Given the current climate in America, separating the art from the artist is a daily exercise in mental gymnastics as the populace grapples with the idea that those they admire might not share their ideals.
Which brings us to Curt Schilling’s candidacy for the Baseball Hall of Fame.
One of the great pitchers of the 1990s and 2000s, Schilling won 216 games in his career and is among the all-time best postseason pitchers in the history of the game.
Since his retirement though, he has become a lightning rod in the public arena.
Many voters have invoked the Hall of Fame’s “character clause,” consciously or otherwise.
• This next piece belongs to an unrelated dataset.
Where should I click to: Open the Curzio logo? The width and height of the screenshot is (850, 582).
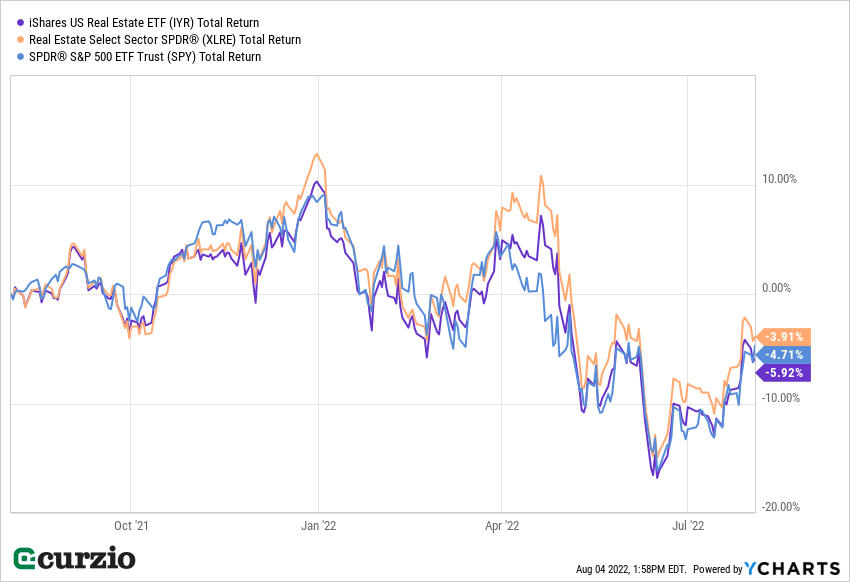tap(74, 559)
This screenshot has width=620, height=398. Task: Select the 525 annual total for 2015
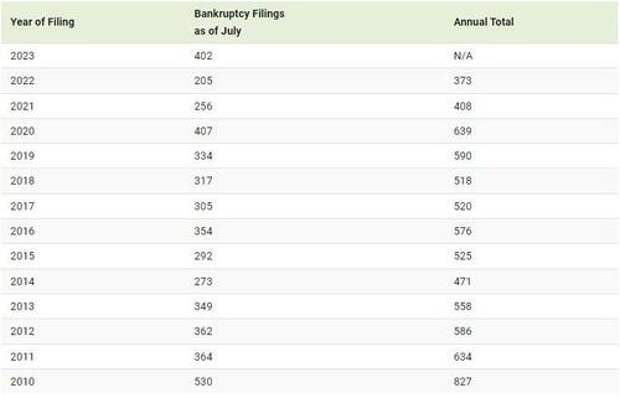463,256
Having said that, it seems like voters are putting the memes aside. Schilling is trending upwards heading into his eighth year on the ballot, with his vote share jumping to 60.9% in 2019, a huge increase from the 45% he received as recently as 2017.
Schilling won three World Series titles – one with Arizona and two with Boston. (Photo: Sports Weekly)
One of only six players in history with at three 300-strikeout seasons, Schilling ranks 15th on the all-time list with 3,115 – behind 13 Hall of Famers and Roger Clemens.
Schilling’s career was largely defined by his postseason performances and the numbers back up the hyperbole. Schilling was 11-2 with a 2.23 ERA in 19 career postseason starts,
After surrendering six earned runs in his 1993 World Series debut, Schilling gave up just five more across his next 41⅔ innings in the Fall Classic, helping the Diamondbacks (2001) and Red Sox (2004 and 2007) win titles.
Schilling was 3-0 with a 1.37 ERA in five career elimination games, most famously sporting a bloody sock as he helped Boston force a Game 7 in the legendary 2004 ALCS. His 56 strikeouts during Arizona’s 2001 run remains the most ever in a single postseason.
Dealt three times in his first six years as a pro, Schilling didn’t become a regular part of a rotation until 1992, his age 25 season. He tossed 10 complete games in just 26 starts that year, a preview of what the workhorse would do throughout his career. From 1988-2007, Schilling’s 83 complete games trail only Randy Johnson and Greg Maddux.
OTHER HALL OF FAME DEBATES:
Schilling never won a Cy Young award, finishing second on three occasions. This isn’t particularly surprising, but illustrates that he wasn’t considered to be on the same level as some of his contemporaries.
“I think I was pretty good,” Schilling said. “I think i was better than anybody else in the history of the game in October, but do I think I’m a Hall of Famer, in my Hall of Fame? No.”
With almost 40% of the ballots tracked by the Ryan Thibodaux, Schilling has gathered 79.5% of the vote. Some voters will continue to omit him from their ballots for “character” concerns – as is their right – but the tide is rising.
Still, Schilling saw a substantial 8.9% drop-off between the pre-tracked ballots and the actual 60.9% received last year. A similar number in 2020 may indicate a firmly entrenched opposition unwilling to come around on his candidacy.
Even if he doesn’t hit 75% of the vote this year, Schilling has two more chances and will almost certainly cross the threshold before his 10 years are up.